Terry Evanshen

No. 25
- Position: Wide receiver

Personal information
- Born: June 13, 1944 (age 81) Montreal, Quebec, Canada
- Listed height: 5 ft 10 in (1.78 m)
- Listed weight: 185 lb (84 kg)

Career information
- College: Utah State

Career history
- 1965: Montreal Alouettes
- 1966–1969: Calgary Stampeders
- 1970–1973: Montreal Alouettes
- 1974–1977: Hamilton Tiger-Cats
- 1978: Toronto Argonauts

Awards and highlights
- Grey Cup champion (1970); 2× Most Outstanding Canadian Award (1967, 1971); Dave Dryburgh Memorial Trophy (1967); 2× Outstanding Canadian - West (1966, 1967); Outstanding Canadian - East (1971); Gruen Trophy (1965); CFL All-Star (1967); 3× CFL East All-Star (1965, 1971, 1975); 3× CFL West All-Star (1967, 1968, 1969);
- Canadian Football Hall of Fame (Class of 1984)

= Terry Evanshen =

Canadian retired football player and motivational speaker

Terrence Anthony "Terry" Evanshen (born June 13, 1944) is a motivational speaker and former star receiver in the Canadian Football League.

==CFL==
Drafted by the Montreal Alouettes, Terry played with the Portland Sea Hawks in 1964 before going on to have an outstanding career in the CFL for 13 seasons from 1965–1978, with the Montreal Alouettes, the Calgary Stampeders, the Hamilton Tiger-Cats, and the Toronto Argonauts playing in 198 games and scoring 80 touchdowns.

Terry won the Gruen Trophy as the Eastern Rookie of the Year in 1965, the Most Outstanding Canadian Award in 1967 and 1971, was an all star 7 times, won the Grey Cup in 1970 and was inducted into the Canadian Football Hall of Fame in 1984.

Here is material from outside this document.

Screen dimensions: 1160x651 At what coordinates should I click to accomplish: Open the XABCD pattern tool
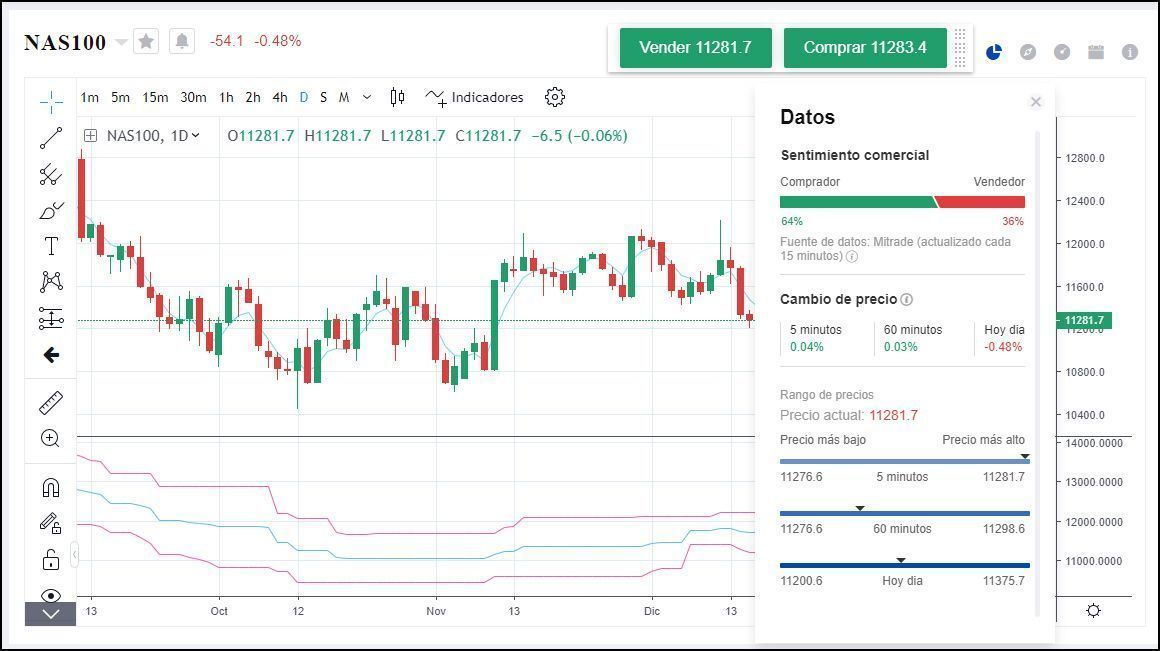click(x=50, y=281)

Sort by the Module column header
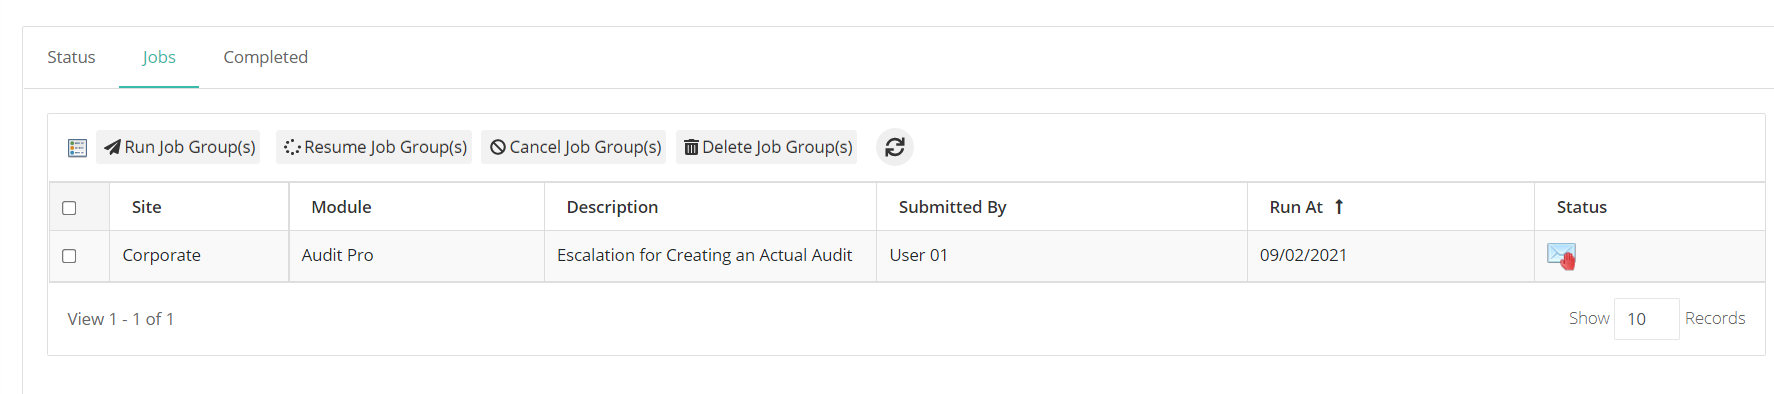click(x=341, y=207)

In 1994, the CFL instituted the Terry Evanshen Trophy which is awarded annually to the Outstanding Player in the East Division.

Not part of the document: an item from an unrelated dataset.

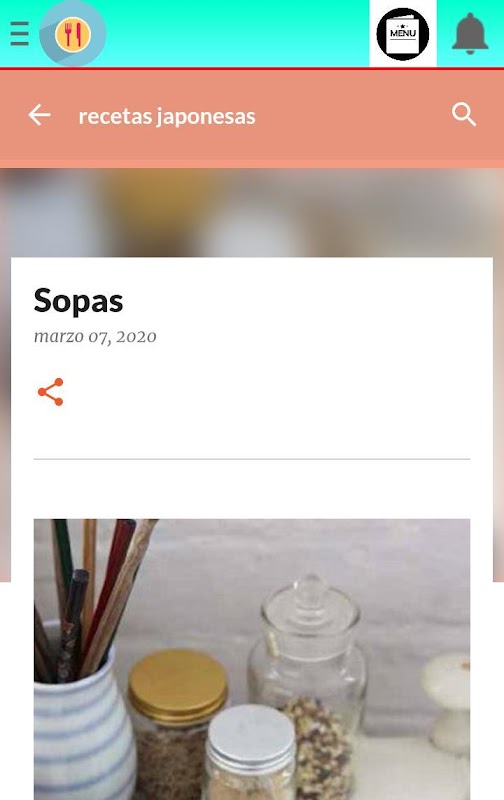
Task: Tap the fork and knife app logo
Action: (x=72, y=34)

==Post-football car crash and memory loss==
On July 4, 1988, Terry's life was nearly ended when a car ran a red light crashing into his Jeep. His injuries were so serious that a priest was called to perform last rites. Against great odds, he survived in a coma, but when he awoke a month later he had no memory of his life before the crash. His struggles with this great loss eventually led him to become a motivational speaker. In the year 2000, author June Callwood wrote an award-winning book, The Man Who Lost Himself: The Terry Evanshen Story, which was turned into a 2005 movie for CTV, The Stranger I Married (also known as The Man Who Lost Himself), starring David James Elliott and Wendy Crewson and directed by Helen Shaver.